→ GOAL OF THE EXERCISE: Only a number is expected here: the count of lines in this data where "computer" occurs.

→ SUPPLIED RECORDS:
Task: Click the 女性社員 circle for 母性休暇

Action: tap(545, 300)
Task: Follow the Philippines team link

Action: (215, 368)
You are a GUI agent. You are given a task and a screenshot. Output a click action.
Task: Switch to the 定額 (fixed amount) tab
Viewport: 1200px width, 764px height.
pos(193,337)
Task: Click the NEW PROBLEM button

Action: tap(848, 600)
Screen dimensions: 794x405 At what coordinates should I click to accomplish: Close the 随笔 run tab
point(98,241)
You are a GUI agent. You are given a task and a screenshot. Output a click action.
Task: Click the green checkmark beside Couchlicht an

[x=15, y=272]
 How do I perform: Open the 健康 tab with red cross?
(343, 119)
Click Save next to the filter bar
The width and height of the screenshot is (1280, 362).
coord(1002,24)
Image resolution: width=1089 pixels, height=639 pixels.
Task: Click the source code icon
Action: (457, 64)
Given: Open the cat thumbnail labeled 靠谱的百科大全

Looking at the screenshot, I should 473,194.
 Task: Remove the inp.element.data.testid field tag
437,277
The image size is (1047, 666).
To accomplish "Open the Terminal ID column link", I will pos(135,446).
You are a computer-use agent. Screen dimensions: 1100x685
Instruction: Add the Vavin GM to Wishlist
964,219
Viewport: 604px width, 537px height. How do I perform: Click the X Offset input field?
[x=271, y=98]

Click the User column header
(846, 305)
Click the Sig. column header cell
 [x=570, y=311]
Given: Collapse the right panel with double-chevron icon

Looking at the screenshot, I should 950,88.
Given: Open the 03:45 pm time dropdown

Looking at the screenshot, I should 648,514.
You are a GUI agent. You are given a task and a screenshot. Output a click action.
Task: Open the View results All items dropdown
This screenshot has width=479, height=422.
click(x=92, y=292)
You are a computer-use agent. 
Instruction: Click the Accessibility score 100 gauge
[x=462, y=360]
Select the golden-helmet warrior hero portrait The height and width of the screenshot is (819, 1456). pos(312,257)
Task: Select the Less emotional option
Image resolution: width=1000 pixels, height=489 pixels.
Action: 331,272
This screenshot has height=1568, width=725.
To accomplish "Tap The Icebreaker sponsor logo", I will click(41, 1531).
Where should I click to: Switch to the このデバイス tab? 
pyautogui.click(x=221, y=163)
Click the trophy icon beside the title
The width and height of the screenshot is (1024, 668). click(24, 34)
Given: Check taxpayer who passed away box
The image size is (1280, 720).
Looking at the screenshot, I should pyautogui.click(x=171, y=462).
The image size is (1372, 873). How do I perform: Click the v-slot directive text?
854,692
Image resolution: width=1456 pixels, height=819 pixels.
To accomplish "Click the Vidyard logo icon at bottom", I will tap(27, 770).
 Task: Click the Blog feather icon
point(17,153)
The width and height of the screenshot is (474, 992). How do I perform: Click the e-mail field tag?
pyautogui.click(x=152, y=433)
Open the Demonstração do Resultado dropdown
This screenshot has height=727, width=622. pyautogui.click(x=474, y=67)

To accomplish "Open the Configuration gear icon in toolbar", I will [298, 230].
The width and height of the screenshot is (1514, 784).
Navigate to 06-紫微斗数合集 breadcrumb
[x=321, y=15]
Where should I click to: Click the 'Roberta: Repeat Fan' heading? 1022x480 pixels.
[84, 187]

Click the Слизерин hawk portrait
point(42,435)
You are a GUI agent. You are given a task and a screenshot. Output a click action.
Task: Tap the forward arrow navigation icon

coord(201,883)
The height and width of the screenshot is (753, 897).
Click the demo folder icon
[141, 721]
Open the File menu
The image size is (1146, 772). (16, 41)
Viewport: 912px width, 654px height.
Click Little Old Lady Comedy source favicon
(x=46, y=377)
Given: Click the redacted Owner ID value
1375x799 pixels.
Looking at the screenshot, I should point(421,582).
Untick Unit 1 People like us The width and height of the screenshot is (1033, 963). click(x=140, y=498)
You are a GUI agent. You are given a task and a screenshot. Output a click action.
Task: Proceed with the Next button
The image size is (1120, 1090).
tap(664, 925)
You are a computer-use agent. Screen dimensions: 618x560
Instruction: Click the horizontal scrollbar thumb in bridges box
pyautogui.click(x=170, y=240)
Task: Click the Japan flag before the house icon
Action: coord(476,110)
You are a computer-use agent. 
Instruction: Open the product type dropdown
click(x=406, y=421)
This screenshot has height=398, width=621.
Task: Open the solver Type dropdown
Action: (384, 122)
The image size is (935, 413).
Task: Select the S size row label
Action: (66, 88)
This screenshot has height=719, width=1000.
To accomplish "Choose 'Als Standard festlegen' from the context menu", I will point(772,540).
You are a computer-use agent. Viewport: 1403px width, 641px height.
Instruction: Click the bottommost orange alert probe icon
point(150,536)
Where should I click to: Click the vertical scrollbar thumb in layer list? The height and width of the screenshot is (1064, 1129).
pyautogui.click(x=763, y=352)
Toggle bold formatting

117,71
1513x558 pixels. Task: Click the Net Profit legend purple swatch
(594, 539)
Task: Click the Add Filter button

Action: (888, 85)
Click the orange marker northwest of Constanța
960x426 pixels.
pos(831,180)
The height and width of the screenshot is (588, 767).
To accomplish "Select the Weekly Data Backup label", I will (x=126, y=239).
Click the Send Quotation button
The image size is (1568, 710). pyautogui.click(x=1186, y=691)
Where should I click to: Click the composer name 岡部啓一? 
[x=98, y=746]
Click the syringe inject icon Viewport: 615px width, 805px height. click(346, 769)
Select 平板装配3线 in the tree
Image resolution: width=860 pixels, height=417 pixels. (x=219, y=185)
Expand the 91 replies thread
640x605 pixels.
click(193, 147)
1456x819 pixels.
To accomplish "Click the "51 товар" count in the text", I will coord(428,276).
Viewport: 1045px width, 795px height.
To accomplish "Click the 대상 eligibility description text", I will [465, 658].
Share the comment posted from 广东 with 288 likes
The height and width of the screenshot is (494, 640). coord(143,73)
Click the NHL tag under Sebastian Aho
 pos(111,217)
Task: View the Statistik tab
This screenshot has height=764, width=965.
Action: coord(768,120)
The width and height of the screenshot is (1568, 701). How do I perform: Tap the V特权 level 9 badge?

→ YOUR RESPONSE: 5